The warp beam is of similar dimensions to the cloth beam, and also has an iron axle. There is a slot running the length of the beam to accept a thrum stick at the end of the warp. The axle at one end of the beam turns in a wooden bearer which can be raised or lowered to adjust the height of the beam. The axle at the other end rests in an iron bearer which can also be adjusted vertically. At this end the beam is fitted with a ratchet brake 36cm in diameter with 44 teeth. A label attached to the ratchet wheel indicates it was made by Garside & Derring, Brassfounders of Halifax, suggesting it was fitted after removal from Lopham, perhaps as a replacement for a broken one. The ratchet wheel was braked with a pawl lever on the under-side. A broken cord is tied to the end of the pawl, alothough it is not clear how this was operated.
It is not immediately obvious how the warp was advanced. The museum photograph shows a long wooden lever pivoted on the upper front cross rail. The lever’s handle is above the weavers head to the left, and its other end is attached to a cord running down to a metal lever near the foot of the right front-post. It is likely that this was part of a ratchet mechanism which turned the cloth beam when the handle over the weavers head was pulled down. A similar ratchet system exists on the linen looms in Lisburn and the Ulster Folk Museum, though without the long wooden lever. The Bankfield loom is much wider, making it difficult for a weaver to lean down to reach the lower lever, hence the need for the second overhead lever.
Witch engine and harness
Sitting on top of the loom in the centre is a ‘witch engine’ operating 20 heddle shafts. A witch engine is similar to a dobby mechanism (according to some authorites a witch is a just a different name for a dobby). Both are mechanisms for selecting and lifting a number of shafts, using a single treadle. According to John Tovey’s (1965) The Technique of Weaving: “The difference between the dobby and the witch lies in the selection mechanism.

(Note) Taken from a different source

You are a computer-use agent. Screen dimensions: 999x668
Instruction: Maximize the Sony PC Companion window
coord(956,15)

The dobby has large square pegs set in large holes, and the pegs push the hooks off the lifting knife, the witch has fine straight pegs like match sticks and the hooks are pushed onto the lifting knife.” 4 (I am not familiar with the detailed working of dobby or witch mechanisms, and would love to hear from anyone who can shed further light on this.)

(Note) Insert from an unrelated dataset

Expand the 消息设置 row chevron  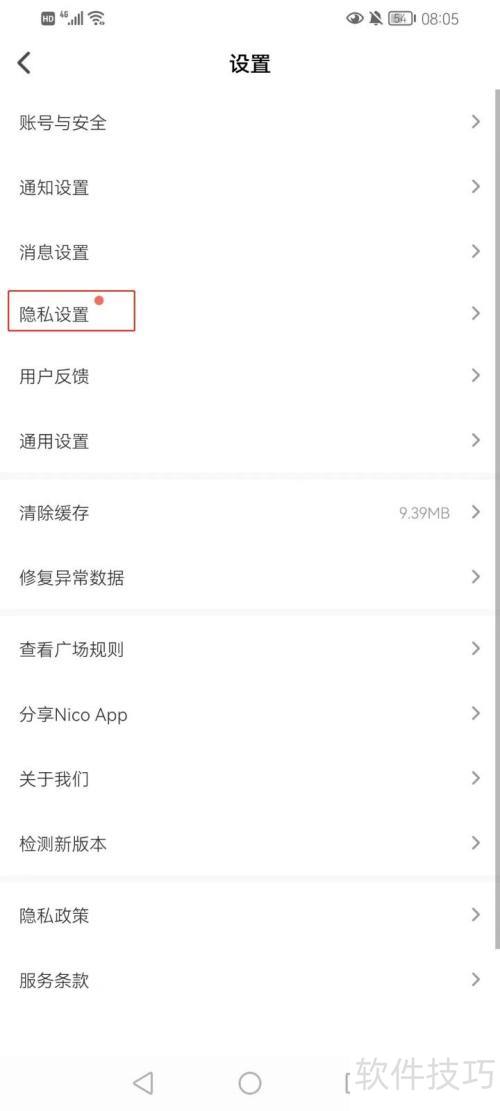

The frame of the witch engine appears to be hardwood of a finer construction than the rest of the loom, and is almost certainly a later addition. Some components, including the ‘lags’ holding the pegs, are missing.
The hooks of the witch engine are still tied to 20 ‘coupers’ immediately below it. The coupers are pivoted at the left-hand end. The cords which would have connected the coupers to the heddle shafts have been cut, but the museum photograph shows how each shaft was tied at four points along the length.
The intricately tied heddle shafts now lie in a heap between the batten and the cloth beam.
I am unsure what kind of linen was woven on this loom with its twenty shafts. Norfolk Museums hold a collection of Lopham linen (see my post), consisting of fine damask and huckaback towelling. The damask was made on a Jacquard loom, while even the most complicated of the huckaback can be made on a loom with only five shafts. The Thomas Jackson manuscript, written in Yorkshire in the eighteenth century, contains drafts for fancy linen twills needing 16 shafts, while the Ralph Watson manuscript c.1800 includes drafts for ‘damask diaper’ needing 15, 20, 25 or 30 shafts. The Bankfield loom could have been used for cloth like this, but I have seen no evidence that such cloth was produced by T.W. & J. Buckenham.
- Michael Friend Serpell (1980): A History of the Lophams. p.198
- Ibid., 112.
- see for example Luther Hooper (1910) Handloom Weaving Plain & Ornamental. p. 88.
- John Tovey (1965) The Techniques of Weaving. p.15-16.